Question: Cathode rays are streams of fast moving negatively charged particles. Their speed range is (Consider...

Question

Cathode rays are streams of fast moving negatively charged particles. Their speed range is (Consider $c = 3x10_{}^8ms_{}^{ - 1}$ )
a. $0.1c$ to $0.2c$
b. $c$
c.greater than $c$
d.Around $10_{}^{ - 5}c$ to $10_{}^{ - 3}c$

Answer 1

Solution

By using cathode rays, J.J. Thomson studied the properties of negatively charged particles, electrons. He discovered a specific charge of the electron which is the ratio of charge by mass $(\dfrac{e}{m})$ .
We will use a formula from the experiment which J.J. Thomson performed to study electrons.
Formula used:
$v_{}^{} = \sqrt {\dfrac{{2eV}}{m}}$
Where $v$ is the speed of an electron, $e$ is electric charge $(1.6x10_{}^{ - 19}C)$ , $V$ is the potential difference, and $m$ is the mass of an electron $(9.1x10_{}^{ - 31}Kg)$ .

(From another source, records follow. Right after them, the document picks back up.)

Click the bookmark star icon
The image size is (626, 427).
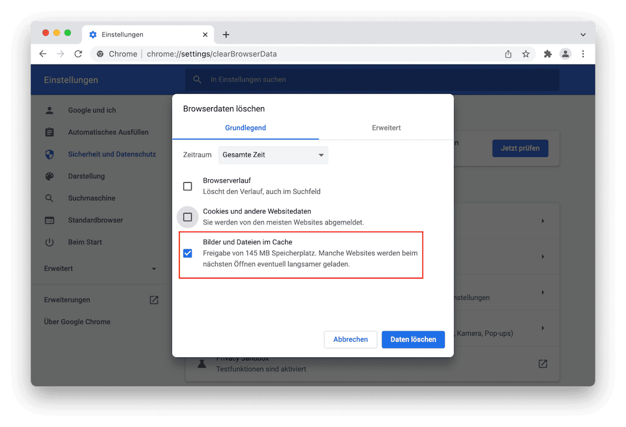coord(526,54)
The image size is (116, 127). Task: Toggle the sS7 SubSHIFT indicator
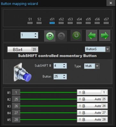point(106,23)
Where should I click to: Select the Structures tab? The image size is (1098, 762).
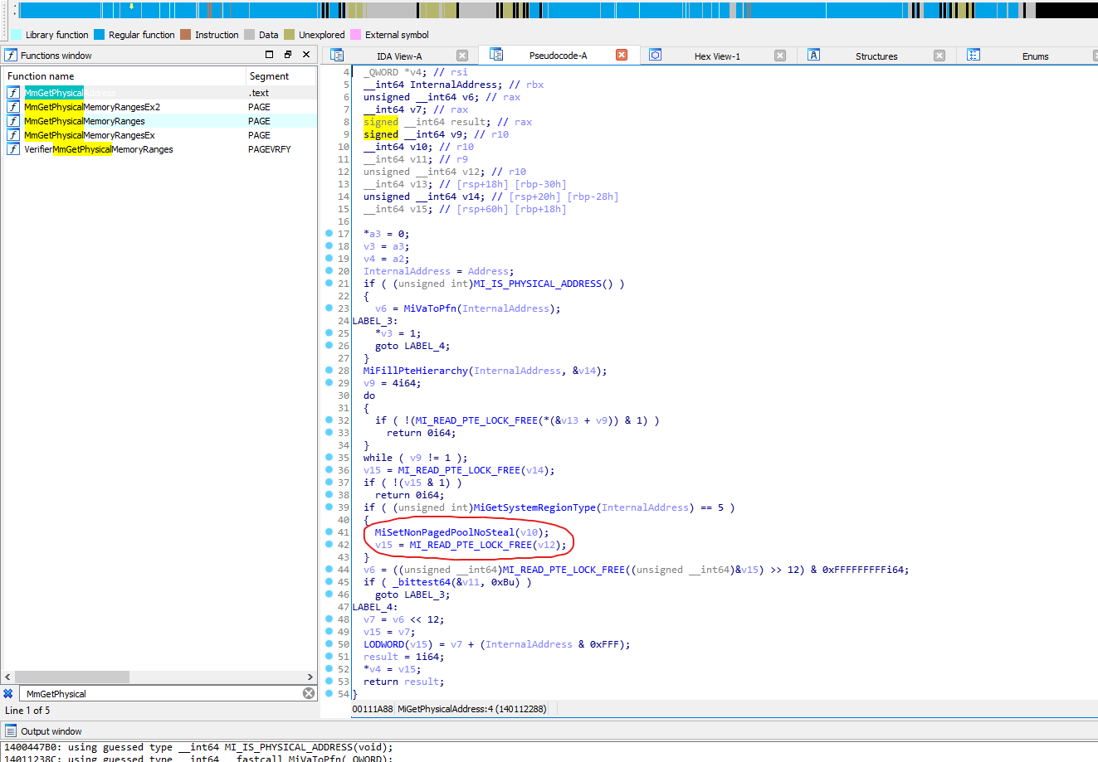click(876, 56)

Complete step by step answer:

$C -$ cathode, $A -$ anode, $A' -$ metal electrode, $M_1^{},M_2^{} -$ metal plates

A very large potential difference $V$ is applied between cathode $C$ and anode $A$ . A beam of electrons passes through anode and metal electrodes $A'$ . The electron beam then passes through metal plates $M_1^{}$ and $M_2^{}$ . $M_1^{}$ is connected to the positive terminal of supply and $M_2^{}$ , a negative power supply maintaining constant potential difference $V$ . Beams of electron travels through these plates and hits the end of a tube which is coated by fluorescent material, which glows when an electron strikes it. The potential difference $V$ between C and A then the speed of the electron coming out of the anode is given by
$\dfrac{1}{2}mv_{}^2 = eV$
$v_{}^{} = \sqrt {\dfrac{{2eV}}{m}}$
If we take $V = 3000$
$v = \sqrt {\dfrac{{2 \times 1.6 \times 3000 \times 10_{}^{ - 19}}}{{9.1 \times 10_{}^{ - 31}}}}$
$v = \sqrt {\dfrac{{9600}}{{9.1}}} \times \sqrt {10_{}^{ - 19 + 31}}$
$v = \sqrt {1054.94} \times \sqrt {10_{}^{12}}$
$v = 32.47 \times 10_{}^6$
$\dfrac{v}{c} = \dfrac{{32.47}}{3} \times \dfrac{{10_{}^6}}{{10_{}^8}}$
$\dfrac{v}{c} = 108 \times 10_{}^{ - 2}$
$v = 0.1c$
Similarly, if we increase the potential difference $V$ , the speed of an electron can be increased.
Looking at options b) and c) is not possible and from the above calculation, option d) is also incorrect.

Hence if we look at the options a) $0.1c$ to $0.2c$ is correct.

Additional Information:
This theory contributed to a better understanding of the structure of an atom. And the most important discovery Thomson made was that the characteristics of cathode rays or electrons were unaffected by the material of the electrodes or the nature of the gas present in the cathode ray tube. Overall, we can conclude that electrons are the fundamental constituents of all atoms.

Note:
In the cathode ray, if both magnetic field and electric field are applied then both the field will cancel each other out and electrons would pass through the tube undeflected.
While calculating 10 to powers try to solve them separately as calculation becomes easier.